EXERCISE PROMPT
Locate each line in the records below that contains the word "dimensions" and copy those lines in full. Case counts.
── SUPPLIED RECORDS
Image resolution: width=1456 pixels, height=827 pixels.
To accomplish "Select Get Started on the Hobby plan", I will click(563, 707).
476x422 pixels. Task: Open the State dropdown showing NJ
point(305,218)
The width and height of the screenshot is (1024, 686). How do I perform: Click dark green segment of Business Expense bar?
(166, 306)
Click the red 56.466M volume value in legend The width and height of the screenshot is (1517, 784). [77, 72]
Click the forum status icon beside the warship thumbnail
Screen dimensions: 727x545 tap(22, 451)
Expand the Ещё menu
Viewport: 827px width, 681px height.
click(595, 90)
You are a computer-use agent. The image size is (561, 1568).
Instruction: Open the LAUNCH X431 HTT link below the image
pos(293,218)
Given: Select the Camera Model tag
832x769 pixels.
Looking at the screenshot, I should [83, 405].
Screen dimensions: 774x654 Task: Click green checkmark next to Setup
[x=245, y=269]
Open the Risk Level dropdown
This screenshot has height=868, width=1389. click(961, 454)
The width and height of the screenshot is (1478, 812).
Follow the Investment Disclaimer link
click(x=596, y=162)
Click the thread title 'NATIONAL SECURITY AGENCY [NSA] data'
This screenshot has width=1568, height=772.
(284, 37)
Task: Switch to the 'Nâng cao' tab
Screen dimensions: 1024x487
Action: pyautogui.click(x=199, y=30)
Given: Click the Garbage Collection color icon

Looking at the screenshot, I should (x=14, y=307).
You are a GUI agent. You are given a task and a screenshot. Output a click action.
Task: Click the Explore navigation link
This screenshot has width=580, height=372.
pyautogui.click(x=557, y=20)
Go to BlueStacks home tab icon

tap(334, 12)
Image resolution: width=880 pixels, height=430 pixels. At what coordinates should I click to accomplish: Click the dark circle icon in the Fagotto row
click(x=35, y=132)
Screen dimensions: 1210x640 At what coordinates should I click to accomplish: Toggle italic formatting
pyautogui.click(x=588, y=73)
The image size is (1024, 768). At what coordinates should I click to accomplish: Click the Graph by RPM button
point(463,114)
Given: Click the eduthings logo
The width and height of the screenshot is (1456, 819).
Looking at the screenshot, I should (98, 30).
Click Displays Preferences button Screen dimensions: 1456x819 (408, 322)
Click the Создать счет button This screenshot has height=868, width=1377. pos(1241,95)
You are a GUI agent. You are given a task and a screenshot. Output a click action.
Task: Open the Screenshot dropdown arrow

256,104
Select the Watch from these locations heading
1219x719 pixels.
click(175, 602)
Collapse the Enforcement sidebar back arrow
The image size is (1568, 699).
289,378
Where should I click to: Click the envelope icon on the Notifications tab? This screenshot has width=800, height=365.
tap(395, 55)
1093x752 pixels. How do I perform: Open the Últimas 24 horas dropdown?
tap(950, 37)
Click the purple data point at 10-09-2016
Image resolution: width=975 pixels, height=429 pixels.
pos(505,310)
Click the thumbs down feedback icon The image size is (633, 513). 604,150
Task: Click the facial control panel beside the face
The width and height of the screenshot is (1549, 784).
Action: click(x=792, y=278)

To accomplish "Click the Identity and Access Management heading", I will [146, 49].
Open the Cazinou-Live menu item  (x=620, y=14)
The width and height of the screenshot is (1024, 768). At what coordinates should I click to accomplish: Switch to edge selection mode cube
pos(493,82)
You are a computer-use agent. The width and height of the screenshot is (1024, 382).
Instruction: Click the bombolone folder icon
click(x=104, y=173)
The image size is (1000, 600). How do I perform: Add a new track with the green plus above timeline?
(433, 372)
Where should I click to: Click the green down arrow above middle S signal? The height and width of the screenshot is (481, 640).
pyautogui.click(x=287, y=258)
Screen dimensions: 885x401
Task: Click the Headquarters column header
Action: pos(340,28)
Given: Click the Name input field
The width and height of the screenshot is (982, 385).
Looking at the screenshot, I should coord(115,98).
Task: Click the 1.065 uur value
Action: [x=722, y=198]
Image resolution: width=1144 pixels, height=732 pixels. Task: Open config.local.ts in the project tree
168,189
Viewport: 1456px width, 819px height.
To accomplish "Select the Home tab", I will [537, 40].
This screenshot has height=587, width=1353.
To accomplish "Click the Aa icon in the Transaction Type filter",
────
SOLUTION
Screen dimensions: 727x545 tap(22, 451)
Screen dimensions: 774x654 Task: Click green checkmark next to Setup
Screen dimensions: 1024x487
Screen dimensions: 1210x640 At what coordinates should I click to accomplish: Toggle italic formatting
Click Displays Preferences button Screen dimensions: 1456x819 (408, 322)
Screen dimensions: 885x401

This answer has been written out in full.